Perhaps one of the best examples of Paul Heyman’s genius booking is the human suplex machine, Taz. Taz went from savage caricature to unbeatable human suplexing machine despite being only 5’9″. There was clearly a UFC influence as Taz added an awesome rear-naked chokehold to complement his devastating suplexes. The myth building continued with a “shoot fight” between him and UFC fighter Paul Varelans which Taz won by submission. And he was taking out guys twice his size like Bam Bam Bigelow. While I can’t comment on Taz’s actual real-life legitimacy as a tough bastard, most wrestling nerds are aware of Rob Van Dam slapping the taste out of Taz’s mouth and Taz not doing anything about it. Regardless of whether or not Taz was a real bad ass, his accomplishments on TV helped clear a path for smaller wrestlers to be taken as serious threats to their much bigger counterparts.
Much like Taz, Bill Goldberg’s tough guy persona was called into question during his WWE stint when Chris Jericho took him down backstage with a front face lock. On TV, Goldberg was presented in a much better light. With his football background lending that much needed cred that the wrestling industry is always desperate to exploit, Goldberg was destroying guys left and right. Again, this was due to smart booking. With a limited arsenal, Goldberg was laying waste to guys in a matter of minutes, even shorter than your average wrestling match during that time.
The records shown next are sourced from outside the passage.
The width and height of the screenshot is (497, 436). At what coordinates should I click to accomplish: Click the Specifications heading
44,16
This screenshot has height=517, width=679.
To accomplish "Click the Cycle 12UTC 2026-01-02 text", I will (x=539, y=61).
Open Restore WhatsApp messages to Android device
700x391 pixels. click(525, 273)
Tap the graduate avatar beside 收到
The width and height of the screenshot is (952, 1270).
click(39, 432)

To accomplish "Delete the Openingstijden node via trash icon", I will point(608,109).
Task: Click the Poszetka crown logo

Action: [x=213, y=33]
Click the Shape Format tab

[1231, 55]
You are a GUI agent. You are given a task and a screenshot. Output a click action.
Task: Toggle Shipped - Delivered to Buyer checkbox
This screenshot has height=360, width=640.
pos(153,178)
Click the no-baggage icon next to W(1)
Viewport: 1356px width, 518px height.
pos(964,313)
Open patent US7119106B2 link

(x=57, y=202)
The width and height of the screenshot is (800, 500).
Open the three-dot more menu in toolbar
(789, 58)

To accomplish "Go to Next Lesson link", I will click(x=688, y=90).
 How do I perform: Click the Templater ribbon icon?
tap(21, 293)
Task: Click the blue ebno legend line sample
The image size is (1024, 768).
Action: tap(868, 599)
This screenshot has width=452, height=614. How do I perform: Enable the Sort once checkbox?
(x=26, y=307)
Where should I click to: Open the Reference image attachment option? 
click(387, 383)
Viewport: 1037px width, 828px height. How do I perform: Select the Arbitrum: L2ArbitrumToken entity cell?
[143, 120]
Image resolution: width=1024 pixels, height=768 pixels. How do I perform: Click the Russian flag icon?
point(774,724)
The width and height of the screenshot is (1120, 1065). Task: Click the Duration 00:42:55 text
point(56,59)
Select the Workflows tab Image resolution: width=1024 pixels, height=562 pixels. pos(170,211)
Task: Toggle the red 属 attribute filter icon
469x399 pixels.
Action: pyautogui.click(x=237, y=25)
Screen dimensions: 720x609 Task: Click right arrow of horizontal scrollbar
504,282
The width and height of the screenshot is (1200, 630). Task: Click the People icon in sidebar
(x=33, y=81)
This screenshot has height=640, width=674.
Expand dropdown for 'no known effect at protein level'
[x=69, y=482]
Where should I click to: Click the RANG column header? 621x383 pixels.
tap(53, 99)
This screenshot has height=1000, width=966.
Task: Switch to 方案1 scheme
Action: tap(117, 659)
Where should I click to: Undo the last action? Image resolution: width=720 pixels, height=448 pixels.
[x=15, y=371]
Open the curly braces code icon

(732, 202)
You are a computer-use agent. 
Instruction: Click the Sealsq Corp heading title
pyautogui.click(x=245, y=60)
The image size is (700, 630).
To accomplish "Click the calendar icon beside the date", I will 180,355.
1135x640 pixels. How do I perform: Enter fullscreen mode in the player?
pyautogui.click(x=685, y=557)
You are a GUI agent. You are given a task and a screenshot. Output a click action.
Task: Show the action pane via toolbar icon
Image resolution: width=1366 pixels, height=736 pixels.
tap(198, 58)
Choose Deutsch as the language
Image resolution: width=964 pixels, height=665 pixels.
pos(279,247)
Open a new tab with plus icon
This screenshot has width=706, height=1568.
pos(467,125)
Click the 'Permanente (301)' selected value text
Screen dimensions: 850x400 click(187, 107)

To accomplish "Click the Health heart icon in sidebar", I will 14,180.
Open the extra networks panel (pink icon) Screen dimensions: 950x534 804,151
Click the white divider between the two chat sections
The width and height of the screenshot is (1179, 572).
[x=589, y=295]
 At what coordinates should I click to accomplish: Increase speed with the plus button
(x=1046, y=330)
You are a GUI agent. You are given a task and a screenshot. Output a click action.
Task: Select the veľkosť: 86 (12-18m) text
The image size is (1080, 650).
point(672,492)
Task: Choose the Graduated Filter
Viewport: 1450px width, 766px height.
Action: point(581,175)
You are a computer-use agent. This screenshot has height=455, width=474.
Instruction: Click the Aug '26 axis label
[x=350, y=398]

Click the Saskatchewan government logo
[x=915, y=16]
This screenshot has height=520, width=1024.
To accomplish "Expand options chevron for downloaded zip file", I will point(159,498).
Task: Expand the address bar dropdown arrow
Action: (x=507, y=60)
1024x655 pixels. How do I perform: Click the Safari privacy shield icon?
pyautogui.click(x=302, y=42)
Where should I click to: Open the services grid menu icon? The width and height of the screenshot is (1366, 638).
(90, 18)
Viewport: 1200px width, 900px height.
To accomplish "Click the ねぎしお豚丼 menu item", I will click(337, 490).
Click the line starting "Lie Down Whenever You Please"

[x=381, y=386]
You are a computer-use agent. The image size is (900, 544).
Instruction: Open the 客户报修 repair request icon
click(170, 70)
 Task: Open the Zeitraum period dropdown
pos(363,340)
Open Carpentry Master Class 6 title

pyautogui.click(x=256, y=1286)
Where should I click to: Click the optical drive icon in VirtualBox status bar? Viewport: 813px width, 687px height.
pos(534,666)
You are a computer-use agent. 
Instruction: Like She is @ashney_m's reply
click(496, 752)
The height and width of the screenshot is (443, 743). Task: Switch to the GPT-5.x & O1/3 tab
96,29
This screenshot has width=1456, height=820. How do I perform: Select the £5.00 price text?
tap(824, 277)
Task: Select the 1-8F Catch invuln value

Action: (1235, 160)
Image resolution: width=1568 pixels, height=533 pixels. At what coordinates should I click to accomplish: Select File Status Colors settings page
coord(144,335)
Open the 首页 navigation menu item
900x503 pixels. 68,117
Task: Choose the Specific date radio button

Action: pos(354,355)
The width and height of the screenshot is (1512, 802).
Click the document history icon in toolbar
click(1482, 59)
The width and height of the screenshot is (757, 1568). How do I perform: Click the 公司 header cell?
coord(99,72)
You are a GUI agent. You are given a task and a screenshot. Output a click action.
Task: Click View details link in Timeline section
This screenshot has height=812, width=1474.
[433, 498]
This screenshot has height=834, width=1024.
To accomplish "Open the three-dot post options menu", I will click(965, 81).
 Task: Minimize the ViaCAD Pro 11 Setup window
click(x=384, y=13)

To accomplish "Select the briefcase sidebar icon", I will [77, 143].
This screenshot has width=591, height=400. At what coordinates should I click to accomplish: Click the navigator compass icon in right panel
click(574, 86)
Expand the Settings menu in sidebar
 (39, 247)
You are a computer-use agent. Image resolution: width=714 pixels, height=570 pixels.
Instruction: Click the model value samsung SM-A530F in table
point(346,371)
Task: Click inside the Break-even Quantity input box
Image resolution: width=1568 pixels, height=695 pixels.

But it worked perfectly. The guy was massive and the few moves he used were hard hitting and given cool names like The Spear and Jackhammer. WCW was on a roll and had finally developed its first homegrown superstar in a long time. But then Kevin Nash beat him at Starrcade ’98 and the seemingly indestructible Goldberg was never the same.
Based on the wrestlers highlighted in this article, we can conclude that the true mark of a wrestling bad ass is a nice pair of black MMA gloves. But in the case of Samoa Joe, makeshift gloves made out of wrist tape will also do. Samoa Joe was basically a bigger, badder, Samoan version of Taz. While Olympic experience had less to do with judo and more with Polynesian dancing, he is a former California State Junior Judo Champion. While it’s not the type of recognition that wrestling promoters salivate at the chance of exploiting, Joe did increase his stock by performing in several strong style matches in Japan (is there any other kind?). This experience coupled with his various submission holds definitely warrant the “Joe’s gonna kill you” chants that he receives whenever he wrestles. Samoa Joe was the modern day bad ass that blended together all the different types of fighting styles that made his wrestling look believable and extremely painful. Having terrorized ROH and the independent scene, Joe was positioned to make an impact in TNA. And he did. For a while. But like everything else good in wrestling, TNA had to find a way screw it up.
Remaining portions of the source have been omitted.